In the records below, find each line with the word "computer" and copy it.

------ Data for this task ------

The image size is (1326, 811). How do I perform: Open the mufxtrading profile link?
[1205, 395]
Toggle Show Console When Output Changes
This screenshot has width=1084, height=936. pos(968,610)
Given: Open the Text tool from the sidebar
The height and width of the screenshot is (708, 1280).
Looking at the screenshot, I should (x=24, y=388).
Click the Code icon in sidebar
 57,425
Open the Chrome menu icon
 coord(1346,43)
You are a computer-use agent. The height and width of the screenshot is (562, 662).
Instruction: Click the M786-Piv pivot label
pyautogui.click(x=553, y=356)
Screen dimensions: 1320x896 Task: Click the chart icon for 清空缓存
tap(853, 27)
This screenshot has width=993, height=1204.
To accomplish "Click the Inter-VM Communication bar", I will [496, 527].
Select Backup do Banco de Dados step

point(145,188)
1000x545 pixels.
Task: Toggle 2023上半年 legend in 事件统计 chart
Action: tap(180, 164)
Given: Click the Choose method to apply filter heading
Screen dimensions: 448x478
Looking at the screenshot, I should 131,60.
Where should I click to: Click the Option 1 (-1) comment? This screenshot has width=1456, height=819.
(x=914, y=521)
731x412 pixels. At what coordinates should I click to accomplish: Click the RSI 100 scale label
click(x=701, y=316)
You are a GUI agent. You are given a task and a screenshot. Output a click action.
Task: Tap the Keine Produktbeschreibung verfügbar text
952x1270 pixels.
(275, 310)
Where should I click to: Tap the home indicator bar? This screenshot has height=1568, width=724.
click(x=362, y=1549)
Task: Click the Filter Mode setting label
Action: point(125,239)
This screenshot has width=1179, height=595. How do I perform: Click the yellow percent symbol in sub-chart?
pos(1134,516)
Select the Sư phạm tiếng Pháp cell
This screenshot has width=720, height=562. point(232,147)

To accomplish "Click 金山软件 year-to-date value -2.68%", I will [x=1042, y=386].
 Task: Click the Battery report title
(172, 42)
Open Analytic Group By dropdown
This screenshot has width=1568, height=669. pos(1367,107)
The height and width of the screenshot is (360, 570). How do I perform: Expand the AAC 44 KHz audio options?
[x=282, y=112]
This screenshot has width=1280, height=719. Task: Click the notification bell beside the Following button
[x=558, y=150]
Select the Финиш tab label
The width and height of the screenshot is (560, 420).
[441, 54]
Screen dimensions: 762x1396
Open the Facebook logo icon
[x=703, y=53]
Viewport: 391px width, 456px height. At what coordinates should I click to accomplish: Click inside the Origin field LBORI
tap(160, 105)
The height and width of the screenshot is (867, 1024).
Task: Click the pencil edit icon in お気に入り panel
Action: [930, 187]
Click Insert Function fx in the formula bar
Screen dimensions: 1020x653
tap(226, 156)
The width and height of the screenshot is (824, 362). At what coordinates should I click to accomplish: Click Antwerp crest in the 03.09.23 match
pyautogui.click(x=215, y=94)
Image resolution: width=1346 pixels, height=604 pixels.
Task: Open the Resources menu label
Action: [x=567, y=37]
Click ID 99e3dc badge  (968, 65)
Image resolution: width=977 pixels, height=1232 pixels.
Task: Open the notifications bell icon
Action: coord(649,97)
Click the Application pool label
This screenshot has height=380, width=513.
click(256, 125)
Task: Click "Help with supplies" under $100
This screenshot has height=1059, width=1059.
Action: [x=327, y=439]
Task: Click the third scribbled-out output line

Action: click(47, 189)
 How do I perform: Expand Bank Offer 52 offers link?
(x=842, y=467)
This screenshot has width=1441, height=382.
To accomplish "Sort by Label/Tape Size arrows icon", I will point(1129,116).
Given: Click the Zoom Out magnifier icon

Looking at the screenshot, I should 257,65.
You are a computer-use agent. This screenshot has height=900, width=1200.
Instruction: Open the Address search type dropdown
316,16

------

Exercise response:
You are a computer-use agent. The height and width of the screenshot is (562, 662).
You are a computer-use agent. This screenshot has height=900, width=1200.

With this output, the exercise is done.